Former commissioner Pete Rozelle and Smith made the deal in about five minutes and the Atlanta Falcons brought the largest and most popular sport to the city of Atlanta. The Atlanta expansion franchise became the 15th NFL franchise, and they were awarded the first pick in the 1966 NFL Draft as well as the final pick in each of the first five rounds. The Falcons drafted All-American Linebacker Tommy Nobis from the University of Texas with the first pick of the draft, making him the first-ever Falcon.








The Atlanta Falcons Football Club received its nickname on August 29, 1965. Miss Julia Elliott, a school teacher from Griffin, Georgia was singled out from many people who suggested "Falcons" as the Nickname for the new Georgia NFL franchise. She wrote: "the Falcon is proud and dignified, with great courage and fight. It never drops its prey. It is deadly and has a great sporting tradition."



Notable season:
Atlanta exploded out of the gate, going a franchise best 8–0 and remaining the last unbeaten team in the NFL that year. Their hopes to get an undefeated season came to an end with a 27–31 loss to the New Orleans Saints. Julio Jones had a remarkable second year, grabbing ten touchdowns and 1,198 yards. The Falcons finished the season 13–3, and clinched the number one seed in the NFC playoffs.

The Falcons played the Seattle Seahawks in their first playoff game. Although they went down 28–27 with only 31 seconds left on the clock, Matt Ryan led the team to their first playoff victory, 30–28. It was the first playoff victory in the Mike Smith era.
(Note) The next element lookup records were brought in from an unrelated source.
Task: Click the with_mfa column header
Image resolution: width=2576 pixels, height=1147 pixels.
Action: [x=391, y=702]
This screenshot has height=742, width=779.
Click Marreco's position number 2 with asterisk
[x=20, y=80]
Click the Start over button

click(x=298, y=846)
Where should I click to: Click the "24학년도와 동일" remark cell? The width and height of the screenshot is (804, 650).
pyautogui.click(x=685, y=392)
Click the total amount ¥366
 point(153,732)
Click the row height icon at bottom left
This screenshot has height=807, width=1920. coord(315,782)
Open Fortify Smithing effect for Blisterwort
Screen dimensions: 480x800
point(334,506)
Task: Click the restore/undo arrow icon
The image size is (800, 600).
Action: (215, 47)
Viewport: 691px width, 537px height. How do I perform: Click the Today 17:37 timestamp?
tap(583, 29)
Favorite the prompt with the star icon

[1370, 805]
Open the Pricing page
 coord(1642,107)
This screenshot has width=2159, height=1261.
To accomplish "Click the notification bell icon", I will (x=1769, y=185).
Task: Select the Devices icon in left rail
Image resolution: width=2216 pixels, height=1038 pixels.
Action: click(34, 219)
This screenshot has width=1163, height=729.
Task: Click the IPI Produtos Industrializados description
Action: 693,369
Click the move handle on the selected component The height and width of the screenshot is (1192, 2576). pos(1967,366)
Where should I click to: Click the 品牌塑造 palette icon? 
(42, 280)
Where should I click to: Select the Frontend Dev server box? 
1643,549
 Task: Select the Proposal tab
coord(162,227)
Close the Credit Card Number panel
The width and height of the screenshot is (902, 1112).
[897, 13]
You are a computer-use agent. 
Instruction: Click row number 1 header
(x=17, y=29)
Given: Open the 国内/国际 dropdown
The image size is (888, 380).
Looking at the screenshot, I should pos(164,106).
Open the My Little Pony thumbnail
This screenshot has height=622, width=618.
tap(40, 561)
The Atlanta Falcons then advanced to face the San Francisco 49ers. The Falcons seized control of the game early with a Matt Bryant field goal, a trio of Matt Ryan touchdown passes caught by Julio Jones and Tony Gonzalez coupled with outstanding defensive play. By the end of the half, the score was 24–14.The tides of the game began to shift in the second half as the 49ers rallied back with a pair of Frank Gore touchdown runs. Atlanta's offense attempted to reply but were ultimately shut down by the 49er defense. A few series later, late in the 4th quarter with little time remaining, Atlanta found themselves in a 4th and 7 situation at the 10-yard line. The Falcons needed just 10 more yards to secure victory and advance to their first Super Bowl berth in nearly 15 years. Matt Ryan fired a pass to Roddy White which was ultimately broken up by inside linebacker NaVorro Bowman, resulting in a 28–24 defeat.